• _Task requirements_
Scan the records beneath this line for the line holding "Check the Right-to-left filter" and the line holding "The height and width of the screenshot is (576, 1024).", then transcribe exactly those two and all lines between.

• _Data listing_
□ □ □

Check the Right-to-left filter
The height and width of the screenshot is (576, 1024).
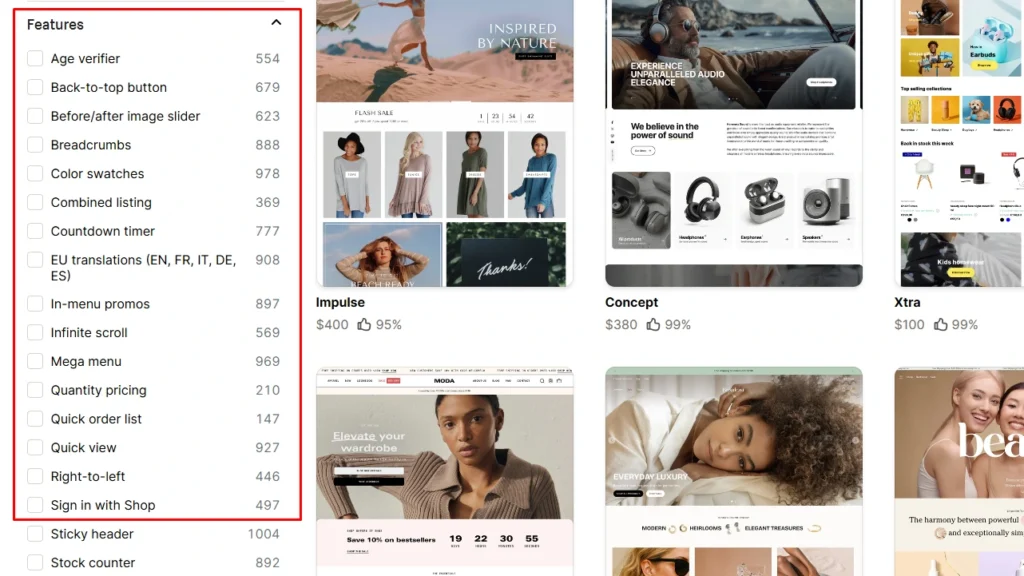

□ □ □

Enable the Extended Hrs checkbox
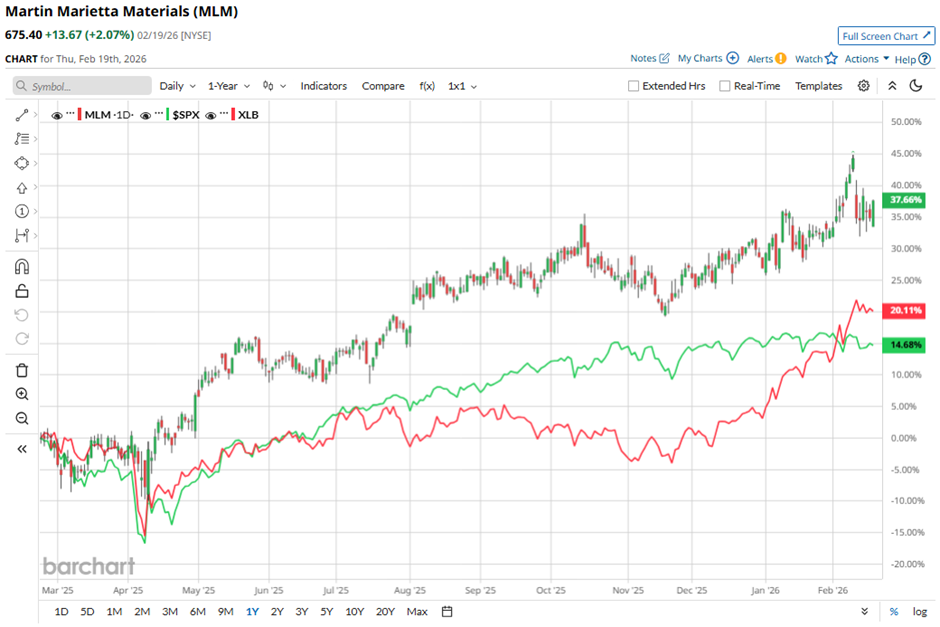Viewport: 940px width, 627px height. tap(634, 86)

□ □ □

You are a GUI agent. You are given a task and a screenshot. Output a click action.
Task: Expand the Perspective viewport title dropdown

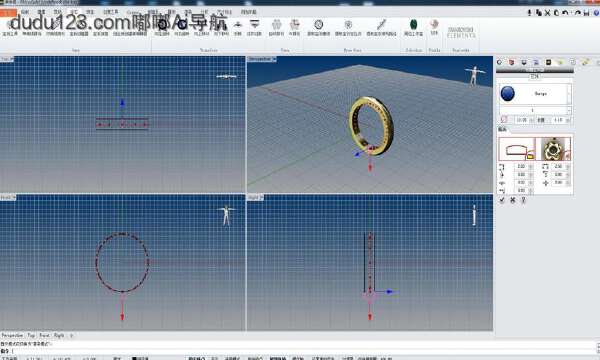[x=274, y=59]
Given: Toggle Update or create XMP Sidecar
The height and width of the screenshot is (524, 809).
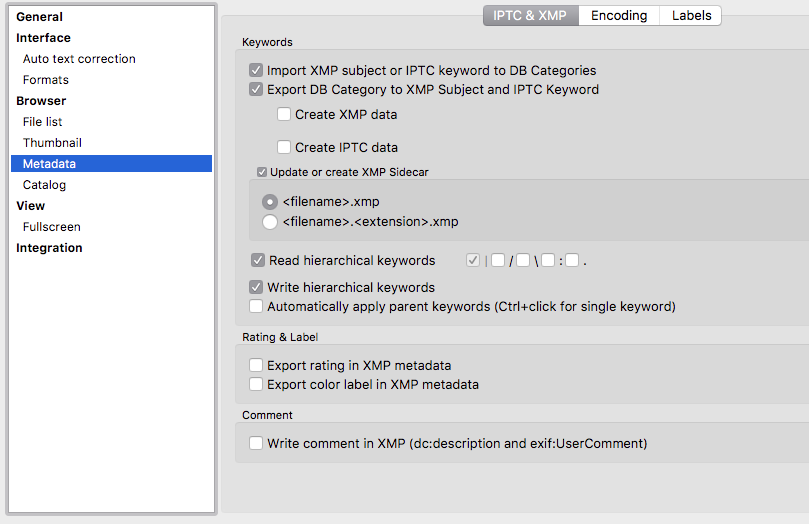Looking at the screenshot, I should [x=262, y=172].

□ □ □

• _Written answer_
Check the Right-to-left filter
The height and width of the screenshot is (576, 1024).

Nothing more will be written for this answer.